Work order: For each line in the data below that has the word "agent", copy that line.

Start of Extracted records

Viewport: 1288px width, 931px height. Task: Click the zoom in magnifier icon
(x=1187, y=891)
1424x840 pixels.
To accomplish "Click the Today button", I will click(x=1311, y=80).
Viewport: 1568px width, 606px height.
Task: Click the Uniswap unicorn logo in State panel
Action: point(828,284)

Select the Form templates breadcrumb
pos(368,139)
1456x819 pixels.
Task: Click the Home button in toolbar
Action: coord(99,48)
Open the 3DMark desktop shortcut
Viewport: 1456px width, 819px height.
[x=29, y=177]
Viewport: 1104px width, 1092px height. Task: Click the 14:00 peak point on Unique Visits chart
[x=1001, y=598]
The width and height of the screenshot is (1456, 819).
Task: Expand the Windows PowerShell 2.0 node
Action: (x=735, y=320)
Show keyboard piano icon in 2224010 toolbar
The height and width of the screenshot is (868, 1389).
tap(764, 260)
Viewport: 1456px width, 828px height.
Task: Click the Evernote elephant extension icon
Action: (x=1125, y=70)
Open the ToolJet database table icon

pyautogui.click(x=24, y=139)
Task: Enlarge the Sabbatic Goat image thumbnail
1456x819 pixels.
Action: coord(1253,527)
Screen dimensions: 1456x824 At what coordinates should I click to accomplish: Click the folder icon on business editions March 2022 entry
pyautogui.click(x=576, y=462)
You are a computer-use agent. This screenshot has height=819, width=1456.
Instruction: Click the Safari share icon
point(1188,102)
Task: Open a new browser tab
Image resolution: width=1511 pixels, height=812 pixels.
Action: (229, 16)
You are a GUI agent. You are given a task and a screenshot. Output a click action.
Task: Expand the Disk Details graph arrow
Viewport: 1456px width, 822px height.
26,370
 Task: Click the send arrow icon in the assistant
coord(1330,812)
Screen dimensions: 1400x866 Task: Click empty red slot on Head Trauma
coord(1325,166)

End of Extracted records

Response to the exercise:
You are a computer-use agent. This screenshot has height=819, width=1456.
You are a GUI agent. You are given a task and a screenshot. Output a click action.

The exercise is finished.